“Dad, will you open the blinds so I can look out the window?” Mitch said softly as he sat up on his bed.
Reverently, I lifted the blinds so Mitch could look out the window unobstructed. I was quiet about it, too, for this was a sacred time when death was near, and the veil was thin. It was a cold, wintery day and snow covered everything. The light of late afternoon had become soft and warm as if to compensate for winter’s chill.
Mitch looked out the window in silence. At that moment, his countenance changed from that of a young boy to one of an old soul emerging. I asked him what he was thinking, and he shook his head as if to say, “Not now, Dad.” Mitch then said, “I’ll tell you later.”
He knew he was going to die, but he didn’t know he only had a few days left. None of us did.

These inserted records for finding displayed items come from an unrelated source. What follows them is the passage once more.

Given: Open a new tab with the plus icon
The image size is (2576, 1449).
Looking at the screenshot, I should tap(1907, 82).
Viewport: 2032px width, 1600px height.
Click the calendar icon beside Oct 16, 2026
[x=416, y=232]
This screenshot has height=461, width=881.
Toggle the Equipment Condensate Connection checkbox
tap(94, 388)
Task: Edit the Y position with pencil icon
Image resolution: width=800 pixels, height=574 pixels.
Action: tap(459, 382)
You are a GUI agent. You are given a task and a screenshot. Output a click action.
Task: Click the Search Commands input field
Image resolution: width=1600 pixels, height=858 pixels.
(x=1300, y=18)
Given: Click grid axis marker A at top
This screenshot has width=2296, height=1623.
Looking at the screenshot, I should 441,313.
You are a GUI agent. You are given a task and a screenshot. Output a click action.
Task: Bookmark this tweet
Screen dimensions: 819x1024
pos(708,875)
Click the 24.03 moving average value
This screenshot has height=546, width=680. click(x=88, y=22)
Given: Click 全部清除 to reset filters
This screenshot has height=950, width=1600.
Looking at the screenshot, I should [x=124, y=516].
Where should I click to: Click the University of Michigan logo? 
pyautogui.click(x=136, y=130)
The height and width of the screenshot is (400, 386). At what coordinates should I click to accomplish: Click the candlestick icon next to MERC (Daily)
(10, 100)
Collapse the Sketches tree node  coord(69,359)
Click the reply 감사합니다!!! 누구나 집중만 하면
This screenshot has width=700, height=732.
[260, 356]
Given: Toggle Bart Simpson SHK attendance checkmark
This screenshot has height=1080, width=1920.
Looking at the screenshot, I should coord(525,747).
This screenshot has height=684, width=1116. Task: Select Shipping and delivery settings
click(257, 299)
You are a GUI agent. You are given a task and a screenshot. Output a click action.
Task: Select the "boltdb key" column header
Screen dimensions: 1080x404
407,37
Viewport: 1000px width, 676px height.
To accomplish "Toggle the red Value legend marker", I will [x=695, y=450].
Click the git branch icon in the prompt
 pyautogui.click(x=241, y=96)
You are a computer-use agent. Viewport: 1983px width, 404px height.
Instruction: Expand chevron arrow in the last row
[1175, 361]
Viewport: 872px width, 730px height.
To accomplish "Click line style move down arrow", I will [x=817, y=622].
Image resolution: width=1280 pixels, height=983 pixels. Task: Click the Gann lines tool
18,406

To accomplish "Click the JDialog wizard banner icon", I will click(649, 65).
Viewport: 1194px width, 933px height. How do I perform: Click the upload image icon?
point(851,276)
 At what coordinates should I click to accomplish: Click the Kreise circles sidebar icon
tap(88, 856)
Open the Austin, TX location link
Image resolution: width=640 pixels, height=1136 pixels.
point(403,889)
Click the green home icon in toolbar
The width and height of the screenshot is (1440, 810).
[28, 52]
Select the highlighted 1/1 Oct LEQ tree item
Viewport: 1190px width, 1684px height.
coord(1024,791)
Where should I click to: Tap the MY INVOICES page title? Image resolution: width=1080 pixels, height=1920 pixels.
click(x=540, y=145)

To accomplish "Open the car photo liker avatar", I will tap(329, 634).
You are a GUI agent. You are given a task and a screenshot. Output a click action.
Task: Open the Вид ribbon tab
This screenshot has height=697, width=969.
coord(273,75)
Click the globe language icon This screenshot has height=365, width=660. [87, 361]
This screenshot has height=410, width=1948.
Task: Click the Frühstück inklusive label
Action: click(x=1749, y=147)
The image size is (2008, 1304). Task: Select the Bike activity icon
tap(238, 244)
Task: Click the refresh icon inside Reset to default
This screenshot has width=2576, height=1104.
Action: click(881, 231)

I watched my son in silence – respecting his need for space. I searched for words, but there was none. I wanted to hold him tight, help him feel safe, and tell him all would be okay. But things weren’t safe, and he wasn’t going to be okay. The end was coming; man and medicine were powerless to stop it.
I said a prayer in my heart, “Oh, Father, please … I’ll pay any price. Can I take his place?” I guess that was my way of bargaining – and I did it a million times a day. With all my prayers, I knew that none of us could escape death – nor can we escape hardship. I understood that it rains on the just and the unjust and we must learn to bear our burdens patiently. I understood the wisdom of an old Jewish proverb, “Don’t pray for lighter burdens, pray for a stronger back.” Although I always prayed for a way out - I also said, “But if not, please help us carry this burden.”
Little Mitch never told me what he was thinking that day.
This sweet boy lived out his remaining days as gently as he came into the world. As death was gnawing and gashing at our door, Mitch surrendered his soul to God with the faith of a child and the heart of an angel. He was a giant among men, and I was then, and remain today, deep in his shadow; for I am less than a shadow of a man.
In my darkest moments, I searched for words and found none; until I learned to quiet my mind and heart so I could see all that God had done. It was then and only then I found gratitude in the midst of grief
One day, when I go to that place beyond the hills, I will thank my Father for loaning Mitch to me. My son, my brother, my teacher – a gift burdened by adversity who taught me how to see.